Rub gently out with stale bread

Adam Smyth

  • The Print Before Photography: An Introduction to European Printmaking 1550-1820 by Antony Griffiths
    British Museum, 560 pp, £60.00, August 2016, ISBN 978 0 7141 2695 1

The Compleat Drawing-Book, published by Fleet Street printseller Robert Sayer in 1755, is a handbook for the amateur artist that aims to provide ‘Proper Instructions to Youth for their Entertainment and Improvement in this Art’. The core of the book is a series of ‘Many and Curious Specimens’: prints from images ‘engrav’d on one hundred copper-plates’ that present vignettes to study and copy.

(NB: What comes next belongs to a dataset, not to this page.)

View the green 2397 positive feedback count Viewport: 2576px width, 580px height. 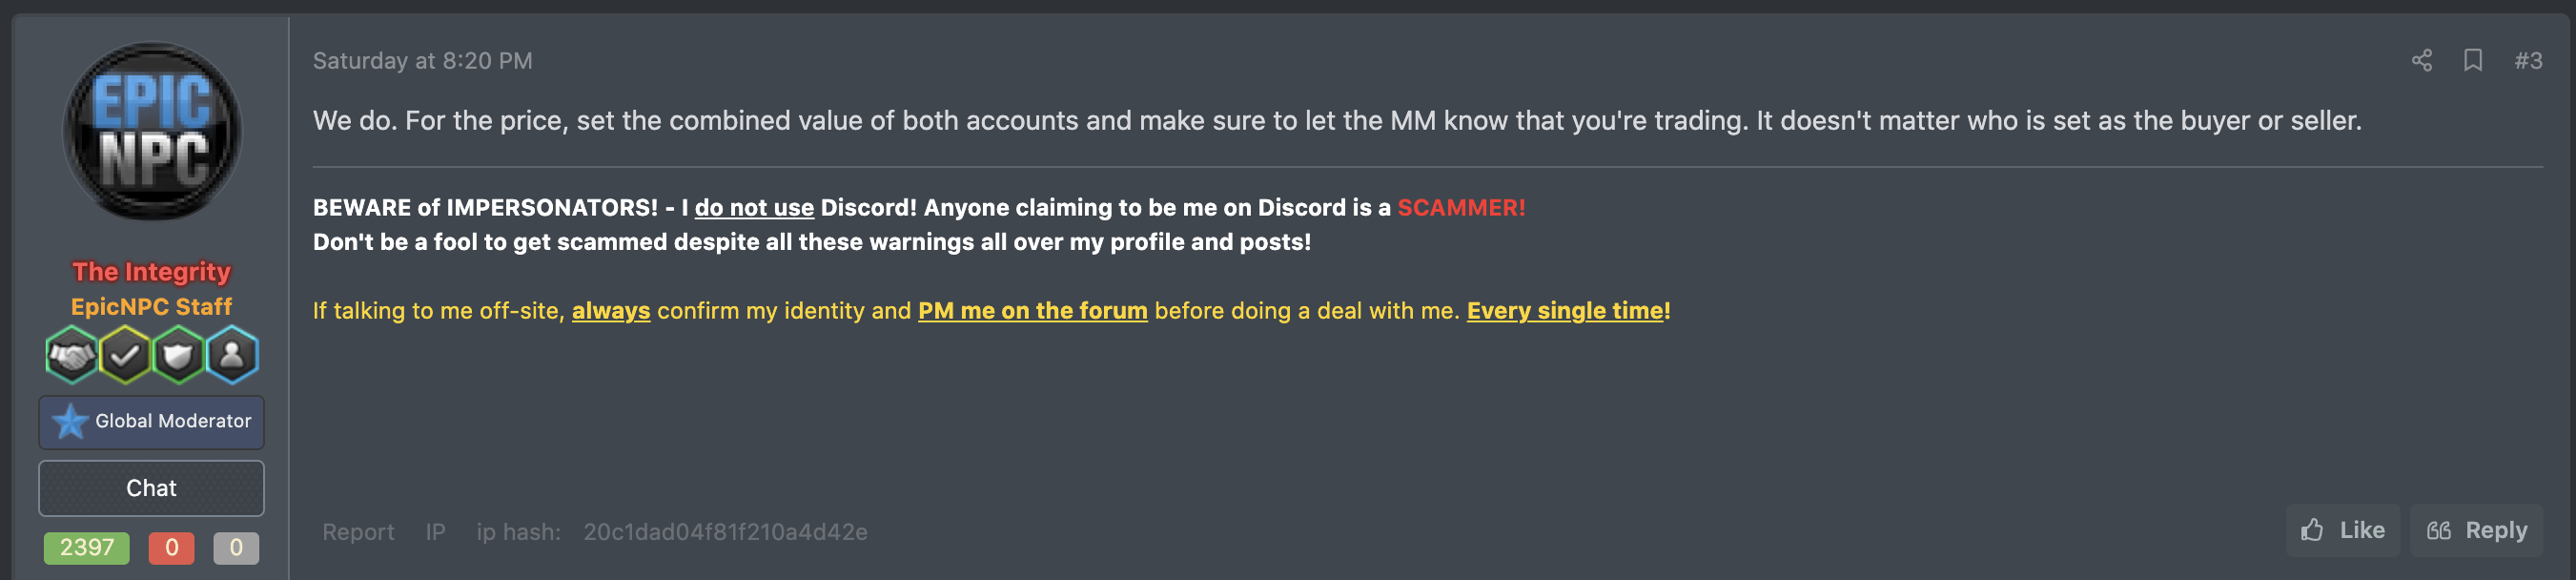(x=86, y=548)
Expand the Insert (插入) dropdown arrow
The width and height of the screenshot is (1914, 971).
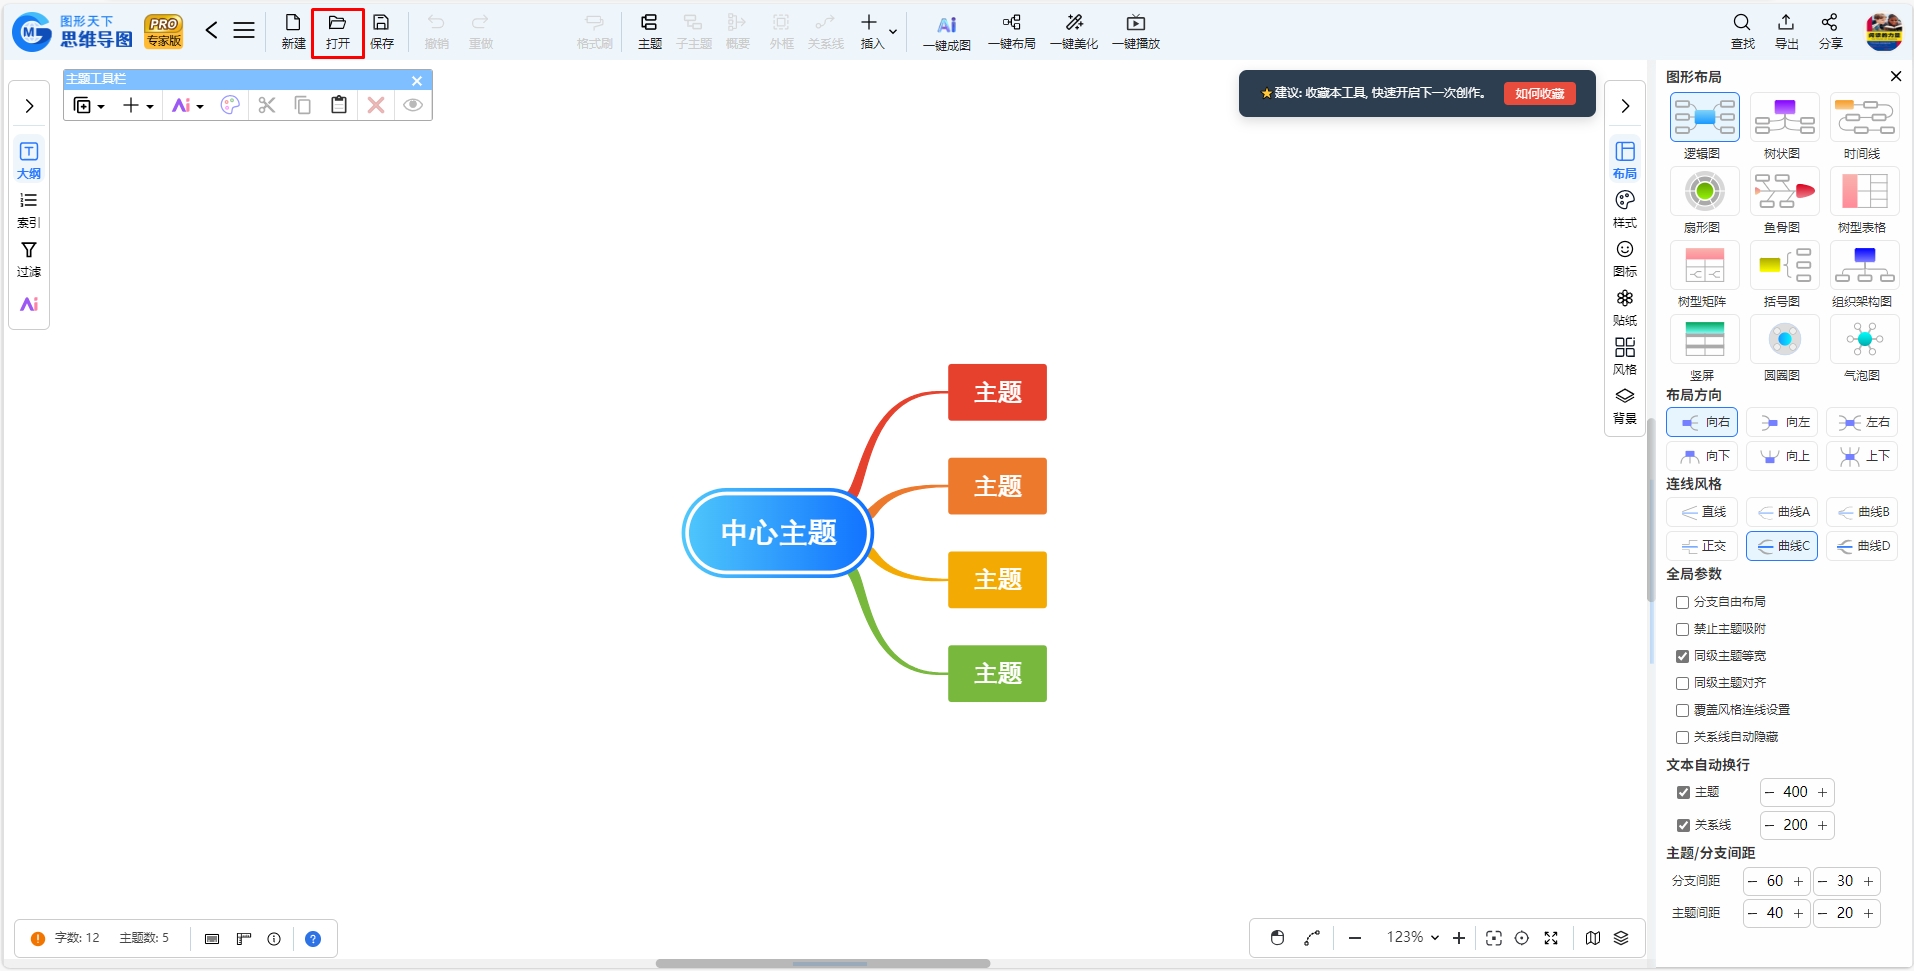pos(893,32)
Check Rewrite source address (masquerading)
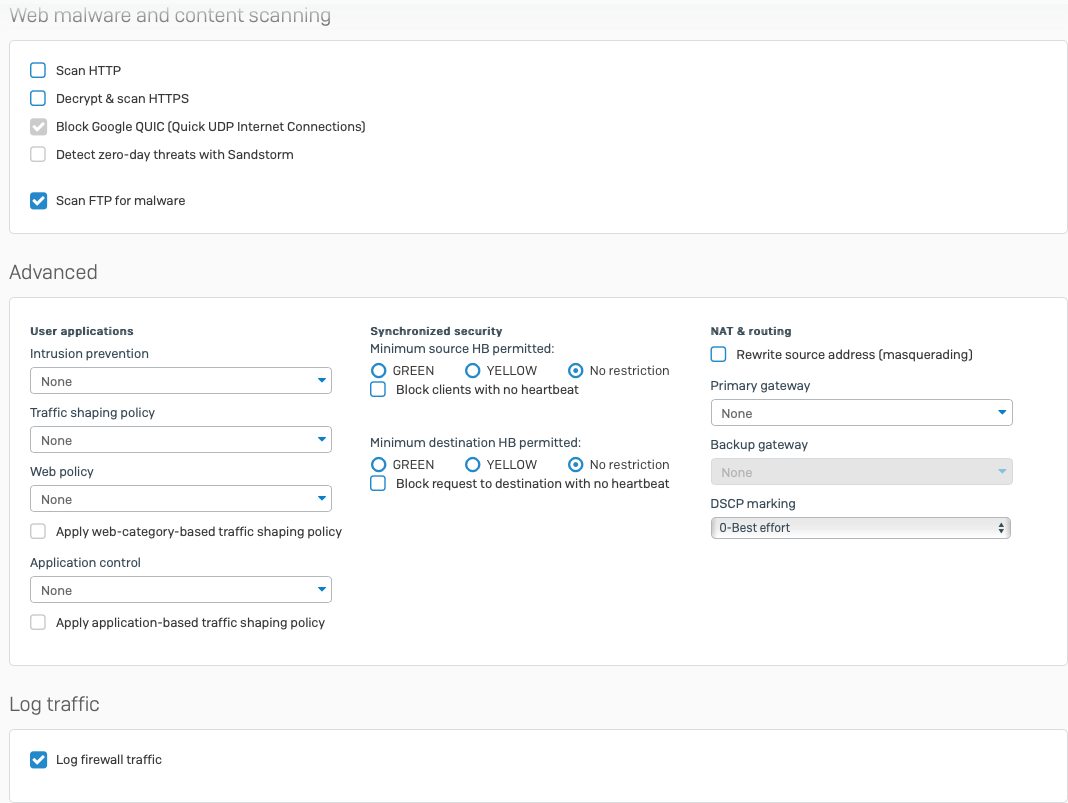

There are groups of figures; ‘beasts and birds of various kinds’ (turkeys, cockerels, lions, cows, goats); landscapes, views and ruins; and, most strikingly, pieces of the human body. Samuel Pepys, a century before, would have called these ‘brave cutts’. Page after page displays eyes, chins, mouths (grinning, aghast, pursed), ears, hands and feet, each part excised from the whole to float in a manner both exemplary and forlorn. This is the body chopped, sliced and pulled apart to enable its artistic recomposition. There are dozens of expressive heads and faces, their knotted brows or upturned noses or quiet smiles showing ‘the various passions of the soul’. A symmetrical, settled face conveys ‘Tranquility’. Eyes and mouth wide open: ‘Astonishment’. Half-closed eyes and visible top teeth: ‘Extreme Bodily Pain’. Irregular eyebrows and down-turned mouth: ‘A Violent motion of Murder’. A lolling head: ‘Dejection.’ These images tell us something about the physical signs of subjective states, but they also remind us that ‘character’ means both personality, and, in its original sense, a mark impressed, engraved or otherwise made on a surface: a brand or stamp or cut.